Text »
• • • • • • •

I have been coming back to this post over and over. I think brms still doesn’t do it (please correct me if I’m wrong!) so I tried to put something together based on this post and (too many) interactions with chatGPT. I got a working code using R & Stan, where I fit a model with monotonic splines conditional on a grouping variable. It’s definitely out of my comfort zone, so I would appreciate any feedback, especially how to speed it up. The toy example doesn’t take long to run, but it’s a day when fitting my real dataset with 4000 observations and a few extra linear predictors (on a Mac M4).

Thanks in advance for your input!



# R/STAN SCRIPT TO FIT MONOTONE SPLINES BY GROUP
#   Response variable: Beta distribution 
#   monotone spline | group


# --- R packages --- ####
library(tidyverse)
library(cmdstanr)
library(parallel)
library(posterior)
library(splines2)   # for iSpline()


# --- Simulate data --- ####

# Parameters
N <- 400        # number of observations
J <- 4          # number of groups
K <- 10         # spline basis dimension
set.seed(123)

# Simulate group variable
z <- sample(1:J, N, replace = TRUE)
# Simulate predictor x for spline
x <- runif(N, 0, 10)
# Simulate predictor x2 for linear 
x2 <- rnorm(N, 0, 1)


# --- Create monotone I-spline basis --- ####

# place K-1 internal knots according to quantiles of x
# cubic splines (degree = 3)
# define iSpline for monotonic increase
knots <- quantile(x, probs = seq(0, 1, length.out = K-1))
Xbasis <- iSpline(x, knots = knots[-c(1,K-1)], degree = 3, intercept = FALSE)  # N x K matrix
K_basis <- ncol(Xbasis)  # actual number of basis functions

# Replicate Xbasis into an array for Stan
# (one basis matrix per group)

• • • • • • •

Exercises »
a - List every R package that the post loads with library().
b - According to the post, how many observations are in the real dataset?

Data provided »
• • • • • • •

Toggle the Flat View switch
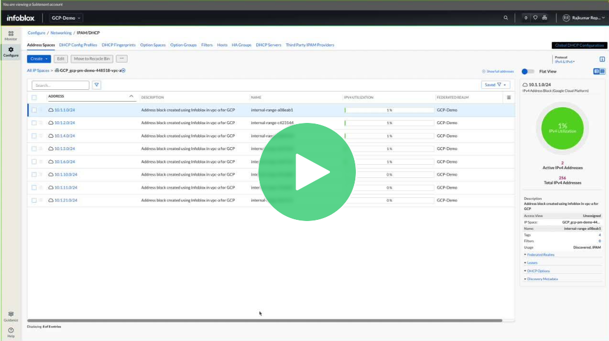Screen dimensions: 609x341 point(528,71)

• • • • • • •

Outputs in order »
a - tidyverse, cmdstanr, parallel, posterior, splines2

b - 4000 observations